If there's an upside to fires, it's the sunsets for those just distant enough not to suffer the particulates. Enjoying such sunsets feels guilty, because they mean someone is suffering, even if the fire is in a remote area. Wildlife always suffers. We forget that when humans are not present, life still goes on for other species. Human suffering always takes precedence, and it isn't at all certain that it should. There is so much more to this world than us.

Nonetheless, beautiful sunsets. Top left is smoke from the fires in the Olympics around 3 August. Next photo down is those mudflats we hadn't seen in quite some time, reflecting that fiery sunset. And bottom photo is a sunset in mid-August, courtesy of Eastern Washington's calamity.

The drought has also been good for the appearance of shorebirds at Kah Tai. The two summers that were part of Admiralty Audubon's Kah Tai Bird Survey (2010 and 2011) were both unusually wet, and few shore birds were reported because there were no mudflats. This year has hit the shore bird bonus board, while elsewhere, others pay the price.

Wednesday, May 13, 2015

a few thousand words' worth


Who needs words for a May evening at Kah Tai?


Monday, January 19, 2015

waiting for spring

Kah Tai, January 2015, © Artemis Celt.
Although the snowpack isn't what we hope for this time of year, we've had plenty of rain. The lagoon is full and the mudflats have disappeared.
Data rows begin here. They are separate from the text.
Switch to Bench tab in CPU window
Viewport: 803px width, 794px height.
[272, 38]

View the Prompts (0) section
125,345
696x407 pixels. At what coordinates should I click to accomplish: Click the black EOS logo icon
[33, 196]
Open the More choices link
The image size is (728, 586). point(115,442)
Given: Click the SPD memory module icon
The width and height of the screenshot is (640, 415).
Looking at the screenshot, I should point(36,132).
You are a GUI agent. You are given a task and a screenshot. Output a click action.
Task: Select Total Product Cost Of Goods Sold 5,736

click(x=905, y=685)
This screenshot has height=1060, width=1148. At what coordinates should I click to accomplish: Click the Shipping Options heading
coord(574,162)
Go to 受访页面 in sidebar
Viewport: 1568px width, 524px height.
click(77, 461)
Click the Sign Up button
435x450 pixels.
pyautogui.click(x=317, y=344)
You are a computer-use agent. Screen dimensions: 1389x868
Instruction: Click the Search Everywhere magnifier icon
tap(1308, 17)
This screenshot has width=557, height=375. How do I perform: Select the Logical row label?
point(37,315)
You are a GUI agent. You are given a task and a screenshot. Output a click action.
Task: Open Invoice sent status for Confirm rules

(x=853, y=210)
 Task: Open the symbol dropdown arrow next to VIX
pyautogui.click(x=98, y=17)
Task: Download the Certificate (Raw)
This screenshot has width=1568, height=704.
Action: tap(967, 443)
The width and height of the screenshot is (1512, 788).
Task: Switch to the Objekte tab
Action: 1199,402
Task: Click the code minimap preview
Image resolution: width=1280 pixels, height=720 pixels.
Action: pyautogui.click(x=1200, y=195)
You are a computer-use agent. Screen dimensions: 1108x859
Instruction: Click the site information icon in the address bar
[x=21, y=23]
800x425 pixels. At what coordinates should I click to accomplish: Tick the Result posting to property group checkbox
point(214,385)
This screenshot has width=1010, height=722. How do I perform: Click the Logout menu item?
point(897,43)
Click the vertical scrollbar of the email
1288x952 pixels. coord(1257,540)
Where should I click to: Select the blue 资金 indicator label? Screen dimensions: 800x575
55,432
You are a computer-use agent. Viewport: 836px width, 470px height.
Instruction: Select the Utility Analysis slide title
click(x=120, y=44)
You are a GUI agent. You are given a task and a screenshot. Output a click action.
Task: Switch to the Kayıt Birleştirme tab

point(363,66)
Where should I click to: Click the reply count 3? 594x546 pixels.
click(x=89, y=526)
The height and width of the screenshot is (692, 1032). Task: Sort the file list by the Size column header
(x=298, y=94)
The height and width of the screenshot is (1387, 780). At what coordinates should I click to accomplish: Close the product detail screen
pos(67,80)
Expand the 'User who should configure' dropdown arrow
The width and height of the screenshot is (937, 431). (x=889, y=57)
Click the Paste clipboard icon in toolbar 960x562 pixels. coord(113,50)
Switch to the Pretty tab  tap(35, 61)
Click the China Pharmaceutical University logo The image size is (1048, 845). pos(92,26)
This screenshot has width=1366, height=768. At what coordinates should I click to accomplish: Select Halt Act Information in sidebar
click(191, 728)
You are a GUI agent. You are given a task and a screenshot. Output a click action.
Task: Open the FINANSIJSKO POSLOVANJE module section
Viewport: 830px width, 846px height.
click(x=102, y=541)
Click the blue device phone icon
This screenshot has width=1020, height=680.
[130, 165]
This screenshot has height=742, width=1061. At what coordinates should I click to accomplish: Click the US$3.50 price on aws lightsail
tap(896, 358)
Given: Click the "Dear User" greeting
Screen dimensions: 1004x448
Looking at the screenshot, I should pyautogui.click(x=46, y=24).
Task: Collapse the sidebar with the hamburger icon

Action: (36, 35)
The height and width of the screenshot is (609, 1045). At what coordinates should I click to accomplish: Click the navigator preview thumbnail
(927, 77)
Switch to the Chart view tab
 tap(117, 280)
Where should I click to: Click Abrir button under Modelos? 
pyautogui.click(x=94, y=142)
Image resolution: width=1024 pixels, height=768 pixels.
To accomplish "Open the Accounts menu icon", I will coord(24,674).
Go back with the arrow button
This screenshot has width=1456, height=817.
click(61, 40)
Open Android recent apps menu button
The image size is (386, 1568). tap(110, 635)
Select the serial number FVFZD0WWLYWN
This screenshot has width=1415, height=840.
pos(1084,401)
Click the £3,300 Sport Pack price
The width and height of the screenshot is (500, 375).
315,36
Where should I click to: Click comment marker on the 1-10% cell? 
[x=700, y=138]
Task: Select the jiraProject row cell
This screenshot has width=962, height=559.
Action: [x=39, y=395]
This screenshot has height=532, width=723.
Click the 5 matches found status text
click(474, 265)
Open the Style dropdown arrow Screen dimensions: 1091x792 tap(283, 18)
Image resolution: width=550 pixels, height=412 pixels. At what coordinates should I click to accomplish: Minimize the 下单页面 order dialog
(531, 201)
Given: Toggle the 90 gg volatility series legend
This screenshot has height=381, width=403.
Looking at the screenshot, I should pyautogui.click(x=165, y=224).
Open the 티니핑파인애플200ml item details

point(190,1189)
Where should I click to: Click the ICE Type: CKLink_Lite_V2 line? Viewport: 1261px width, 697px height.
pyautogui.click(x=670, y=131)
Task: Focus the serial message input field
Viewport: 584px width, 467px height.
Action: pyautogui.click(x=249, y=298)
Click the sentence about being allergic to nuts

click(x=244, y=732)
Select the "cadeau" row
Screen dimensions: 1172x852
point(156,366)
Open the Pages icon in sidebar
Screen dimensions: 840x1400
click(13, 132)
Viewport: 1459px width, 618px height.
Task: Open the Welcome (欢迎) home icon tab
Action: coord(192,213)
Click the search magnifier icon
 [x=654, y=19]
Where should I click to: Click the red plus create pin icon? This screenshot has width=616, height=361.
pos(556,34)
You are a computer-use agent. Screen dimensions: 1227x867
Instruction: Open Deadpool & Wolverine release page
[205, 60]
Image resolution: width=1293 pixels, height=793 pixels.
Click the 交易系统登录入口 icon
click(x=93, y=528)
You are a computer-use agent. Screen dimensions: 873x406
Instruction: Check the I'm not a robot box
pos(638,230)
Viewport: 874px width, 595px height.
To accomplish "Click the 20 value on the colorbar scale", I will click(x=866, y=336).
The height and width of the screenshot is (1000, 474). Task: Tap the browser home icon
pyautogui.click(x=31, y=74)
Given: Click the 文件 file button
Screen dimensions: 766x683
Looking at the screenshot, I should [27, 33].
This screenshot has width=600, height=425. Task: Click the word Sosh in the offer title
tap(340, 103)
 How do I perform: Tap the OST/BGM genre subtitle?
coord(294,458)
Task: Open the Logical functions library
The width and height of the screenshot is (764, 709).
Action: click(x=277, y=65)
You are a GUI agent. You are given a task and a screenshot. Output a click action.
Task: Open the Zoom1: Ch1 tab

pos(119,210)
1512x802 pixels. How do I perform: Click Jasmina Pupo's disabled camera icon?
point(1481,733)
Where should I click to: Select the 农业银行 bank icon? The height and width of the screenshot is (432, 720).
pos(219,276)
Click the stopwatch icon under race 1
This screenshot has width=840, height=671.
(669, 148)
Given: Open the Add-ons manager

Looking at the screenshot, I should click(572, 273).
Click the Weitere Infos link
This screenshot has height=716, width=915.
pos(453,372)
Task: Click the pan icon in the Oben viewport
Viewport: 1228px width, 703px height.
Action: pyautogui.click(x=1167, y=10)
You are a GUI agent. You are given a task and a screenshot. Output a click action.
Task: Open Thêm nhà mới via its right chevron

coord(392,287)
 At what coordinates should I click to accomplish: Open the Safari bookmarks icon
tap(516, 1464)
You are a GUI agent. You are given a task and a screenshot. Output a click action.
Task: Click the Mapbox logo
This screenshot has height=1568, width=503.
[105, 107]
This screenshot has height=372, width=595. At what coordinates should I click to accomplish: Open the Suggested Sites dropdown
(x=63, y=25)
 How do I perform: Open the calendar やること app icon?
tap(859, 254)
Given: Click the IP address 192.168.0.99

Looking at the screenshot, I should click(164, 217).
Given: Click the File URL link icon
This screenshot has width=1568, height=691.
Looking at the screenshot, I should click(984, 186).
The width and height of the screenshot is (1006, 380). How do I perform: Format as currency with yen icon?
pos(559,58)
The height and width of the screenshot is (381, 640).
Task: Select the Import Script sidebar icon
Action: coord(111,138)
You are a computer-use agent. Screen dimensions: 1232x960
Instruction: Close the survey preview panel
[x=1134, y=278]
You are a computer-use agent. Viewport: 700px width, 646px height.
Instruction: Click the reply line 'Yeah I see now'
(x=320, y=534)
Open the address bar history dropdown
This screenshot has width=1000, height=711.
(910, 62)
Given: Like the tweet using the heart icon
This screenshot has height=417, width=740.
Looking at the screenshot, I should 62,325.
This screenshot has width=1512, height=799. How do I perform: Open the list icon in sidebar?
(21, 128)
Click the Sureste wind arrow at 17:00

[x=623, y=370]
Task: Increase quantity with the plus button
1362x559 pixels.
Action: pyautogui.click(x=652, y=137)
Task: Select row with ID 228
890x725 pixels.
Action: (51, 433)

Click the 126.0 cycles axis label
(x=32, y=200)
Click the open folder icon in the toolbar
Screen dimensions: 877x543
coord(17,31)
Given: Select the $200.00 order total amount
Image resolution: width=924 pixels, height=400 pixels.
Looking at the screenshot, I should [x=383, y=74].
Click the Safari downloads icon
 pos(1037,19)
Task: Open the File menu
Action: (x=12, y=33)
Instead of Yellowlegs and Sandpipers in the shallows, we find Buffleheads and Mergansers tucked in among the ever-present Mallards. Two Merganser females (Red-Breasted and Common) allowed photos to document their presence. Coots, Ruddy Ducks, grebes, herons, wigeons, and quite an array of upland birds can be seen, including a Scrub Jay spotted just across the street from the entrance to the park.

Mallards are a personal favorite, simply because they are so personable. They are Kah Tai's best salesmen, or salesbirds; city birds, approachable, vocal and always willing to accomodate a snack. They draw small children and elderly folks to sit on the benches along the edge, to appreciate that the park is here in the middle of town where we all have access. Mallards make the case for the average non-birding people walking through the park, quacking them in to discover Mergansers and Buffleheads and Ruddy Ducks, to witness passerine migrations, to hear the beautiful scream of a Red-tailed Hawk circling above.

In our first winter here, a Snow Goose appeared at the lagoon. She'd apparently missed the migration with her flock, whether due to injury, illness, or inattentiveness she never indicated. The resident Mallards took her in; she joined them in greeting humans in her foreign tongue, and she spent a fine winter being an odd Mallard. In the spring, she was gone.